**Challenges:**
1. In the passage on the Sweetman family of Placentia, which businessmen married the daughters of Richard Welsh? List each of them.
2. Carry on the passage on the Sweetman family of Placentia, picking up after its final sentence.

**Quoted text:**
** Start **
Modern duplexes now sit on a location in Placentia where years ago, the Sweetman family built Blenheim House. This would’ve been in the latter eighteenth or early nineteenth century. The Sweetmans were a noteworthy and eminent merchant family in Placentia during the 18th and 19th centuries.
The name chosen for the house in Placentia was identical to Blenheim Lodge, the estate of the Sweetmans in County Waterford in Ireland. The Sweetman family was well-established on both sides of the Atlantic.
Rise of the Sweetmans
The Sweetman mercantile firm in Placentia, at one time known as Saunders and Sweetman, developed from a business started in Placentia by Richard Welsh in 1753. Richard Welsh hailed from New Ross, Ireland and eventually founded and controlled a successful merchant firm based on the fishery. The success and strength of the firm was later fortified by marriages that united the three daughters of Richard Welsh with wealthy businessmen Paul Farrell, William Saunders and Roger Sweetman.
Photograph of Richard Welsh’s grave marker in Placentia, NL (Source: Lee Everts).
After the death of Richard Welsh in 1770, it was William Saunders who took control of the firm. He did so with the assistance of his brother, Thomas Saunders, David Welsh, Richard Welsh’s son, and Paul Farrell. However, with the untimely deaths of Paul Farrell and then David Welsh, both in 1774, William Saunders became the sole owner of the business. At this time, it became the William Saunders and Company.
** End **
Target position records:
** Start **
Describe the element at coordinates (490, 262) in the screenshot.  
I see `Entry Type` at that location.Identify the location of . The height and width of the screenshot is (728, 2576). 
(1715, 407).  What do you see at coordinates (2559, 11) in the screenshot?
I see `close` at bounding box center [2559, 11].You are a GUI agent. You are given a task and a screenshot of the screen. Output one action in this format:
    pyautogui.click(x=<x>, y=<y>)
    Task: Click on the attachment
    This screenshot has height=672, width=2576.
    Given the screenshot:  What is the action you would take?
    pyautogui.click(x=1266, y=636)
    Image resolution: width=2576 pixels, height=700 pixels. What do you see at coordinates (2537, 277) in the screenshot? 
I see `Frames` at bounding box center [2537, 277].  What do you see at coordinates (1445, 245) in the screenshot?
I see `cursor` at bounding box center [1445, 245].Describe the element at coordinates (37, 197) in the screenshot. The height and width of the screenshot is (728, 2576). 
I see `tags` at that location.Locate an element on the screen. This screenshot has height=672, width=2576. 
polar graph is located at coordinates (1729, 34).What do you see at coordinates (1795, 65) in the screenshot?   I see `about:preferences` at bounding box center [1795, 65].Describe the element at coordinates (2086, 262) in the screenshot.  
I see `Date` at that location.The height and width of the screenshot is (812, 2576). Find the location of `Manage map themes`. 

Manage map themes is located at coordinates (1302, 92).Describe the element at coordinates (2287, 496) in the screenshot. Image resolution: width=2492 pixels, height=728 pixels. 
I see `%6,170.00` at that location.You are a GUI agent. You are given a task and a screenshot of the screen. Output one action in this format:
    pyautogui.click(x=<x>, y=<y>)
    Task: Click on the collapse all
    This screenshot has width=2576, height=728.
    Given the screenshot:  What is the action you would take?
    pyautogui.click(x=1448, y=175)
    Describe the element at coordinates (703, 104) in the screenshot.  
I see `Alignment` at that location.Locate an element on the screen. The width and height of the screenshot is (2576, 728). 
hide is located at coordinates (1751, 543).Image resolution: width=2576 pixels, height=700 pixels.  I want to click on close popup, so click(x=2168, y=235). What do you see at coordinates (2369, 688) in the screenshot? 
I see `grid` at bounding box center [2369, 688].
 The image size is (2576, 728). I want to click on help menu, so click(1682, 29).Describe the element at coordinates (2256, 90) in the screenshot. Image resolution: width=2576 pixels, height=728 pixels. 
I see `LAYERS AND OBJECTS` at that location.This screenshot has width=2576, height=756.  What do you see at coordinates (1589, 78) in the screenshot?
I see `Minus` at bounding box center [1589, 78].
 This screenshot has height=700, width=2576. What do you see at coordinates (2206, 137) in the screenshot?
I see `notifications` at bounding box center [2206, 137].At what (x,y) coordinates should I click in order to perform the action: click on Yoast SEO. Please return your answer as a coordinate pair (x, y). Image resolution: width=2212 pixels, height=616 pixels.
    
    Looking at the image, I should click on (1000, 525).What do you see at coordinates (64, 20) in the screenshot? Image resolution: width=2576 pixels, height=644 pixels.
** End **
**Outputs:**
1. Paul Farrell, William Saunders, Roger Sweetman

2.
Saunders and Sweetman
The Sweetman family and the Saunders were closely linked,1 as explained in a letter to Roger Sweetman of Wexford in the spring of 1788 from William Saunders. In it Saunders says he will “pay strict attention to the trade, hoping to carry it on in an amicable way and profitable for the benefit of all parties.” Saunders goes on to comment on prospects for the fishery, expressing the hope that Pierce Sweetman will arrive soon in Placentia. He sends regards to Roger Sweetman’s family and signs himself “assured friend and honourable servant.”
The grave marker of John Hamilton, died 26th January, 1826 (Source: Tom O’Keefe).
Pierce Sweetman, the son of Roger Sweetman and Mary Welsh soon followed in the footsteps of his grandfather. He joined William Saunders in order to learn the business. Then, following the death of William Saunders in 1788, his brother Thomas Saunders became director. Things had progressed so that Sweetman was a formal partner by the fall of 1789. At this point, the name of the Company shifted to Saunders and Sweetman.2
Development of Blenheim House
Richard Welsh possessed a “dwelling housing” in Placentia.3 It’s likely the Blenheim House was built on the same location in the latter eighteenth or early nineteenth century.4 By 1810, it and its belongings were actually being auctioned off.5
Roger Forstall Sweetman, Pierce Sweetman and Julia Forstall’s son arrived in 1813 in Placentia to take control of the business. Thomas Saunders had died earlier in 1808, leaving the Sweetmans in complete control of the business.
As Roger F. Sweetman continued to reside in the property, it is likely that it was his family who had gone on to buy the Blenheim House when it was auctioned off.
Except for a departure from Placentia between 1842 and 1850, following the death of his father, Blenheim House remained the home of the Sweetmans. In 1859, the firm of Roger F. Sweetman became insolvent. A few years later on the 27th November, 1862 Roger F. Sweetman passed away.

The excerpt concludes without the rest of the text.